- _Work task_: Return all of the data verbatim, dropping any picture.

----

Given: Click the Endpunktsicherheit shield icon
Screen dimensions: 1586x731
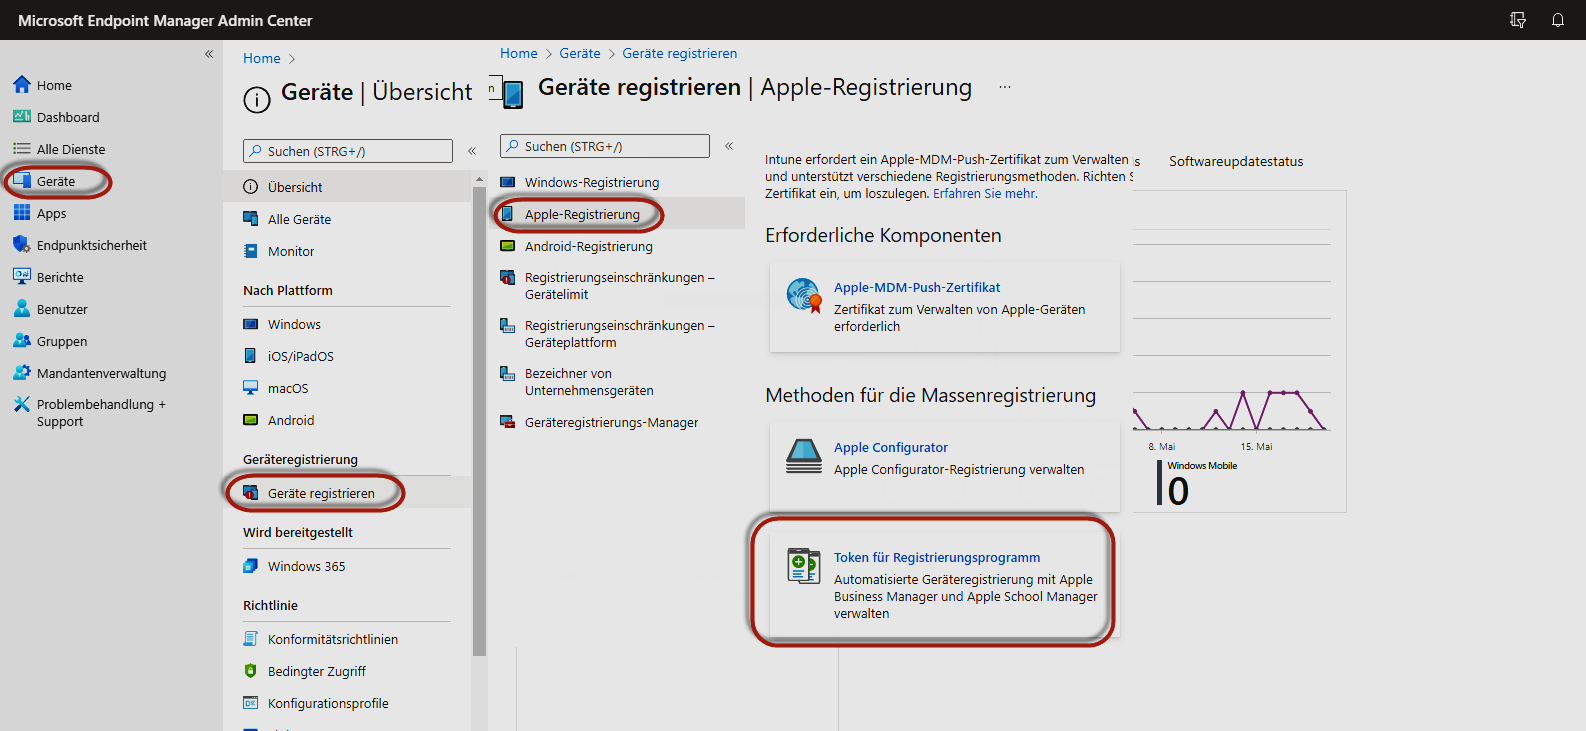Looking at the screenshot, I should tap(21, 245).
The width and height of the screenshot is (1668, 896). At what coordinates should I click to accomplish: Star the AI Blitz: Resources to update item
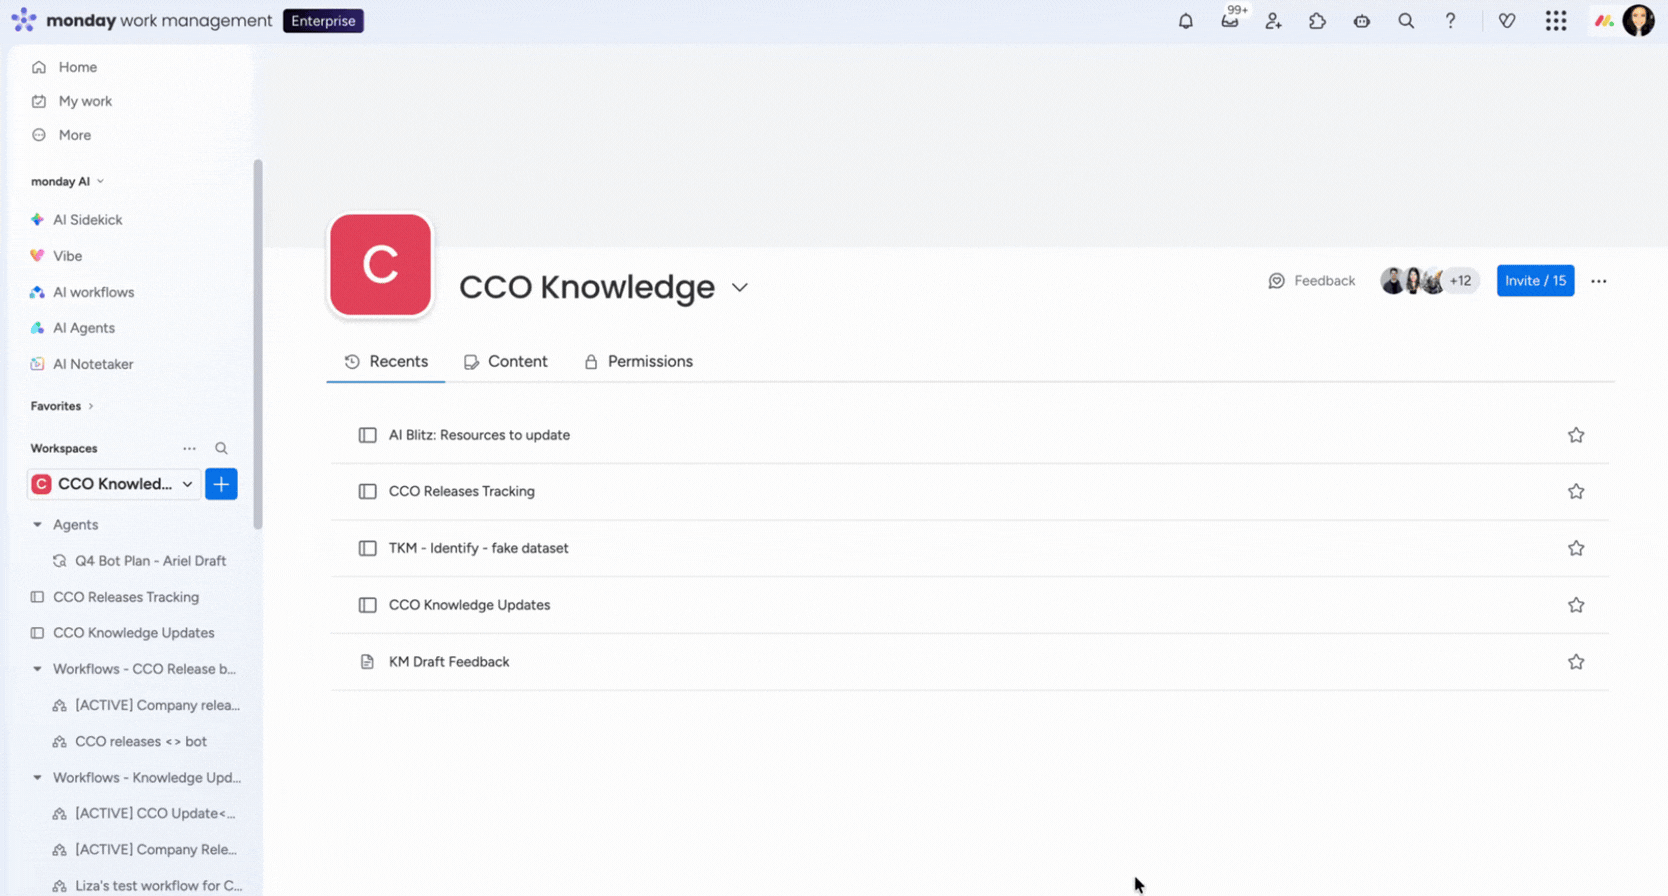(1575, 435)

----

- _Exercise answer_:
Given: Click the Endpunktsicherheit shield icon
Screen dimensions: 1586x731
Looking at the screenshot, I should tap(21, 245).
The width and height of the screenshot is (1668, 896). At what coordinates should I click to accomplish: Star the AI Blitz: Resources to update item
(1575, 435)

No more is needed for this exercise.